FOR IMMEDIATE RELEASE
June 26, 2012
WASHINGTON – The Sustainable Forestry Initiative® (SFI®) Inc. has made substantial progress in safeguarding forests and the communities that rely on them today and for future generations, according to an External Review Panel.
The Future is Decided Now”, SFI’s Annual Progress report, demonstrates how procurement and policy decisions today affect North America’s forests tomorrow. Our actions today – from individuals choosing wood or paper products, to buyers setting out procurement principles, government agencies developing policies and conservationists planning research activities – affect our future, the future health of our forests and the future prosperity of rural communities across North America,” said SFI President and CEO Kathy Abusow today. “This progress report also demonstrates how decisions by the SFI Board of Directors and our many partners set the standard for responsible forest management.”
The report shows an increase of nearly 30% of companies certified to SFI sourcing requirements from December 2010 to December 2011 according to the SFI External Review Panel, an independent body that ensures the report fairly states the status of SFI program implementation.

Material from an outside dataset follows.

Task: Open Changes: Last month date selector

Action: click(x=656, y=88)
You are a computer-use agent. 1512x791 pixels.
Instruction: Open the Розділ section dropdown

The SFI annual report reflects the substantial impact the Sustainable Forestry Initiative has on setting and achieving a high standard for the practice and continuous improvement of sustainable forest management in North America.
The following SFI achievements were specifically cited by the External Review Panel:
- Research – SFI is the only forest certification standard in North America requiring participants support forest research. In 2011 program participants invested $83.2 million for research activities. The total since 1995 is more than $1.3 billion.
- Conservation grants – Since 2010, SFI Inc. has committed $1.27 million for 29 projects through its Conservation and Community Partnerships Program., including five projects in 2012 that focus on water resource management.
- Working with communities – Close to 900 people are involved with 37 grassroots SFI Implementation Committees. They have contributed $2.5 million to support local programs such as logger training and landowner outreach in 2011, for a total of $60.2 million since 1995.
- Training loggers – Nearly 6500 resource and logging professionals were trained in responsible forestry through the SFI or other recognized programs in 2011. SFI has helped 135,853 individuals complete training programs since 1995.
“Anyone who wants to learn how they can help SFI make a difference in forests and communities, and in markets around the globe is welcome to attend our 2012 Annual Conference,” Abusow said.